5 Comments

    • Philippe Maupas, CFA

      Si je savais… 1. Education. Mais qui s’en charge ? L’école ? Hmmm. Le secteur de la finance ? Hmmm. La Banque de France et l’AMF ? Elles font un travail excellent mais n’ont pas une force de frappe suffisante. 2. Un déclencheur serait une prise de conscience de l’insuffisance des pensions de retraite servies par le régime par répartition, mais le réceptacle serait alors immanquablement l’assurance vie, qui est bien trop chère, et le fonds en euros, qui va tout juste préserver le capital.

  1. Bonjour Philippe,

    Votre article fait apparaître une certaines ambivalence par rapport aux banques de réseaux.
    Pourquoi ne pas évoquer la révolution des plateformes comme Robinhood ou Betterment aux US, et autres Linxea, Yomomi, MarieQuantier en France, qui sont en train de réinventer la relation de l’investisseur avec son conseiller ?

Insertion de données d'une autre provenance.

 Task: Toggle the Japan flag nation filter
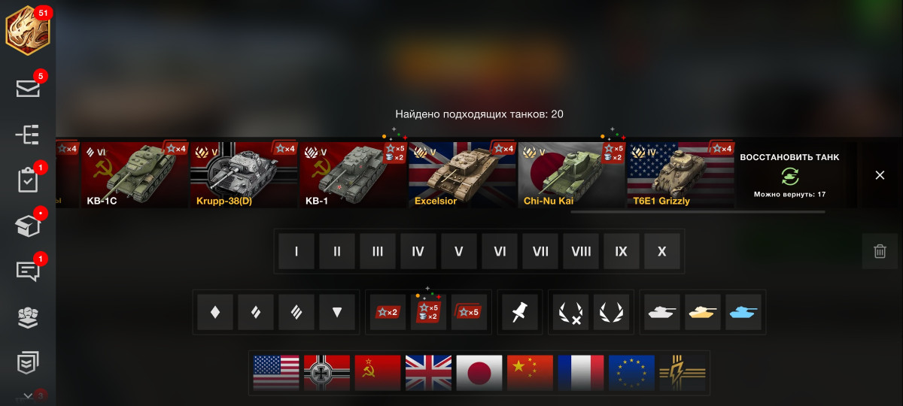pyautogui.click(x=479, y=372)
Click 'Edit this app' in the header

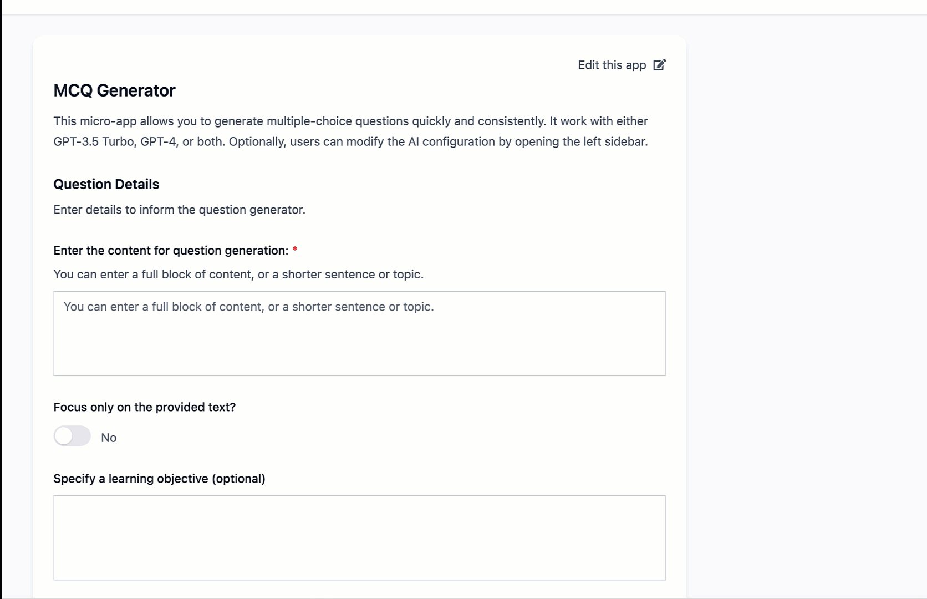(x=612, y=65)
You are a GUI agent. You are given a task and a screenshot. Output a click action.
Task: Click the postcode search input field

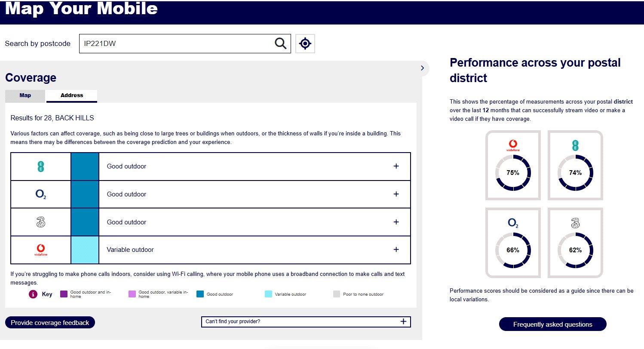click(176, 43)
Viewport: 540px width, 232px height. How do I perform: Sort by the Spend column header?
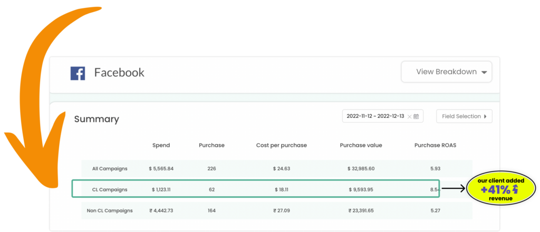coord(161,145)
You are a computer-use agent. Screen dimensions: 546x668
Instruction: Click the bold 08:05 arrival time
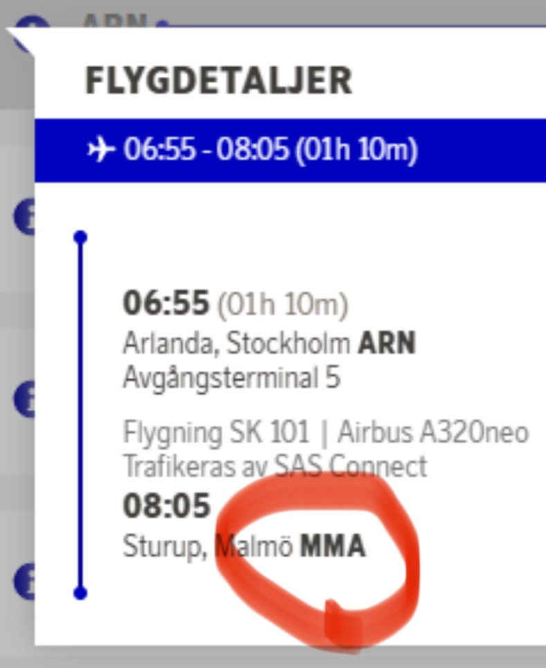[166, 506]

    • Philippe Maupas, CFA

      Lionel,

      Les robo-advisors comme Betterment, Wealthfront aux Etats-Unis, ou WeSave, Yomoni ou Nalo en France, ressemblent en effet à mon portrait-robot du conseiller idéal : ils sont rémunérés exclusivement par le client et utilisent des produits indiciels à bas coûts (à très bas coûts aux Etats-Unis, où il existe une très féroce concurrence, ce qui n’est pas encore le cas en Europe).

      Mais même aux Etats-Unis, ils n’ont pris pour le moment que 0,03% du marché d’après Michael Kitces (http://www.etf.com/sections/features-and-news/kitces-financial-advices-future?nopaging=1).

      Le seul acteur capable de faire bouger les lignes rapidement est Vanguard : surveillez de près leur progression au Royaume-Uni.

  2. Fawz Slougui, CFA

    Bonjour Philippe,

    Article très intéressant, merci.

    Je pense qu’en plus de l’éducation, il y a un problème structurel dans le dispositif d’épargne français qui est l’absence des si décriés fonds de pension. Dans un monde oü l’Etat s’est déjà
    désengagé, ce second pilier complèterait avantageusement, le premier que constitue les régimes généraux et complémentaires des retraites, et le troisième pilier qui est l’épargne individuelle.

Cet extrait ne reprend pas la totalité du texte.